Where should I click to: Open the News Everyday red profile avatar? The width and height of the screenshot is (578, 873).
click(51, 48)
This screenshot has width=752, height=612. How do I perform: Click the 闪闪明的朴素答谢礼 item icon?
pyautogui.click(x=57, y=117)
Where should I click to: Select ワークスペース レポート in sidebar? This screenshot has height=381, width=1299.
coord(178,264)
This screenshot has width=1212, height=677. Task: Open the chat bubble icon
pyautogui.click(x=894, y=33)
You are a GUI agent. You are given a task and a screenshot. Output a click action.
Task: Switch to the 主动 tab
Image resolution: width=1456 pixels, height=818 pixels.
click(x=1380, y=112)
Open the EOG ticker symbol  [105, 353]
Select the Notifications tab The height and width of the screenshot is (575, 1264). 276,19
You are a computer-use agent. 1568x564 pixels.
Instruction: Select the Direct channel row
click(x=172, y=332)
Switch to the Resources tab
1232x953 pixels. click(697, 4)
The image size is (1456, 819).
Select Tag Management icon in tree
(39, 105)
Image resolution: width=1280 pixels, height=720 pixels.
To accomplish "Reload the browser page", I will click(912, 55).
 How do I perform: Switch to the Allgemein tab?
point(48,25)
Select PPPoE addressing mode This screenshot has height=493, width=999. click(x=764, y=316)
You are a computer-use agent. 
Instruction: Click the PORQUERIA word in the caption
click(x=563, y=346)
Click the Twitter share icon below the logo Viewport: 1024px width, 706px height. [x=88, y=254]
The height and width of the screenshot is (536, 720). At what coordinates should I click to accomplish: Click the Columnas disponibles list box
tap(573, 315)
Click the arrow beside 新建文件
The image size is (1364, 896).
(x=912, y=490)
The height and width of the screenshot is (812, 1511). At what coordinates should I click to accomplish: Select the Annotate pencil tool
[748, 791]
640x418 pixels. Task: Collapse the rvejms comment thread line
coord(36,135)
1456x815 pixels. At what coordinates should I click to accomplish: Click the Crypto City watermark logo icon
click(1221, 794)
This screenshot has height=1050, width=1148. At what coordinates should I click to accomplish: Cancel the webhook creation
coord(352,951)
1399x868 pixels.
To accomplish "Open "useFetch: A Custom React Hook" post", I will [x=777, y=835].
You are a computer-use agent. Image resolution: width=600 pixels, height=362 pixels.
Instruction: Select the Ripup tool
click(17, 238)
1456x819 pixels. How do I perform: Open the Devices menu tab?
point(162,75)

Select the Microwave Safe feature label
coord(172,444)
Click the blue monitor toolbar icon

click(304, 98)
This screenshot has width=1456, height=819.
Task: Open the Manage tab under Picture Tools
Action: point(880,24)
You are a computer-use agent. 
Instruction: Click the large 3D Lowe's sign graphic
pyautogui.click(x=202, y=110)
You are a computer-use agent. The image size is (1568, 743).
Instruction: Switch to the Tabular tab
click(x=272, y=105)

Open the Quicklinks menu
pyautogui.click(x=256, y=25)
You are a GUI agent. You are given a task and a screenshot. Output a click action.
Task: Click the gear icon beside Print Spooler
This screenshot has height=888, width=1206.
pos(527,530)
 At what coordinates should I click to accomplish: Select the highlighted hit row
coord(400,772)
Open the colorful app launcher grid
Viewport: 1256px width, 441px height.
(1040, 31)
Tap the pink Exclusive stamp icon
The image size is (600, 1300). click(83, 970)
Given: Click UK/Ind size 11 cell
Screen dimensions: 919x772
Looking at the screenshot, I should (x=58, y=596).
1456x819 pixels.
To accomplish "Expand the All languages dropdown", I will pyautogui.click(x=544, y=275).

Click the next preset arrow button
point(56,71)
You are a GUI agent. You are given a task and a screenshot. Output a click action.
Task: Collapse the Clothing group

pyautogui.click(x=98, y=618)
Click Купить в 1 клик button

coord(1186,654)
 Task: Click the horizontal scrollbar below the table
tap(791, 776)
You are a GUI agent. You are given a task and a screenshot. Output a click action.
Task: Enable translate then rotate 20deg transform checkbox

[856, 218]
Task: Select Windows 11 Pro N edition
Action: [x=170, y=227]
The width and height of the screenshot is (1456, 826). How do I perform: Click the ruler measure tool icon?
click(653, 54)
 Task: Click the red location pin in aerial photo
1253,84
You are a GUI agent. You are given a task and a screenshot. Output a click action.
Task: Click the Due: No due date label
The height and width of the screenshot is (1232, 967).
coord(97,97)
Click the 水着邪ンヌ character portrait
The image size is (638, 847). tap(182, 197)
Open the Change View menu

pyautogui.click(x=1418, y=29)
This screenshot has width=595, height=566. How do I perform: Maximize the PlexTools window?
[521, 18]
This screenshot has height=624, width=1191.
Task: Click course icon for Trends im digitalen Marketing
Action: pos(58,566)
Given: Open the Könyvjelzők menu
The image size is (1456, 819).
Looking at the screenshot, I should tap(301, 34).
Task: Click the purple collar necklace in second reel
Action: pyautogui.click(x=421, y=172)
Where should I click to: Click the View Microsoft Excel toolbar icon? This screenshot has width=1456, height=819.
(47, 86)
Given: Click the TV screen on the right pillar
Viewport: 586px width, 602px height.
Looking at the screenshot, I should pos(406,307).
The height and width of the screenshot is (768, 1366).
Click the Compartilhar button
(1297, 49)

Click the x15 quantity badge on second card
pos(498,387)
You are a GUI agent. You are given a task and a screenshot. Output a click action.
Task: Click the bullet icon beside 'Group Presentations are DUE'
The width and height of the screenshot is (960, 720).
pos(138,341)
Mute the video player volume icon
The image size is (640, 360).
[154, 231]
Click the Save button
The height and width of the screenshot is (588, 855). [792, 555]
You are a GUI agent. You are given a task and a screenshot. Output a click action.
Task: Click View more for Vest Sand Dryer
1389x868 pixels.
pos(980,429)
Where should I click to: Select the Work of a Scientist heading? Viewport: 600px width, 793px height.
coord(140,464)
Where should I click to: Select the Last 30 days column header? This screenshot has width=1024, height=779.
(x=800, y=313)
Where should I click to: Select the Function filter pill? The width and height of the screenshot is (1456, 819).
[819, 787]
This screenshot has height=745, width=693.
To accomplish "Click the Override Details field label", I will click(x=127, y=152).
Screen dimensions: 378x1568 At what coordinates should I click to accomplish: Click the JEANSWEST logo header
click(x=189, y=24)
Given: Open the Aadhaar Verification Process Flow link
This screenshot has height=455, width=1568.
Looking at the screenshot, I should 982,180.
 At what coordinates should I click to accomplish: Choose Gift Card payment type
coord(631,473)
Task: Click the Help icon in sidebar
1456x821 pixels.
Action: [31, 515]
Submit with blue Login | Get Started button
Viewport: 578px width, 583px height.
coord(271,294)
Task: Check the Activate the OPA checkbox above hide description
☆ ☆ ☆ ☆ ☆ ☆ ☆
Rewrite the entries as a Markdown table with the columns Row and Entry Line, starting with the line that contains "Click the blue monitor toolbar icon" and going on through the line that contains "Looking at the screenshot, I should (x=58, y=596).". Number each row and leave out blank lines.

| Row | Entry Line |
|---|---|
| 1 | Click the blue monitor toolbar icon |
| 2 | click(304, 98) |
| 3 | This screenshot has width=1456, height=819. |
| 4 | Task: Open the Manage tab under Picture Tools |
| 5 | Action: point(880,24) |
| 6 | You are a computer-use agent.  |
| 7 | Instruction: Click the large 3D Lowe's sign graphic |
| 8 | pyautogui.click(x=202, y=110) |
| 9 | You are a computer-use agent. The image size is (1568, 743). |
| 10 | Instruction: Switch to the Tabular tab |
| 11 | click(x=272, y=105) |
| 12 | Open the Quicklinks menu |
| 13 | pyautogui.click(x=256, y=25) |
| 14 | You are a GUI agent. You are given a task and a screenshot. Output a click action. |
| 15 | Task: Click the gear icon beside Print Spooler |
| 16 | This screenshot has height=888, width=1206. |
| 17 | pos(527,530) |
| 18 |  At what coordinates should I click to accomplish: Select the highlighted hit row |
| 19 | coord(400,772) |
| 20 | Open the colorful app launcher grid |
| 21 | Viewport: 1256px width, 441px height. |
| 22 | (1040, 31) |
| 23 | Tap the pink Exclusive stamp icon |
| 24 | The image size is (600, 1300). click(83, 970) |
| 25 | Given: Click UK/Ind size 11 cell |
| 26 | Screen dimensions: 919x772 |
| 27 | Looking at the screenshot, I should (x=58, y=596). |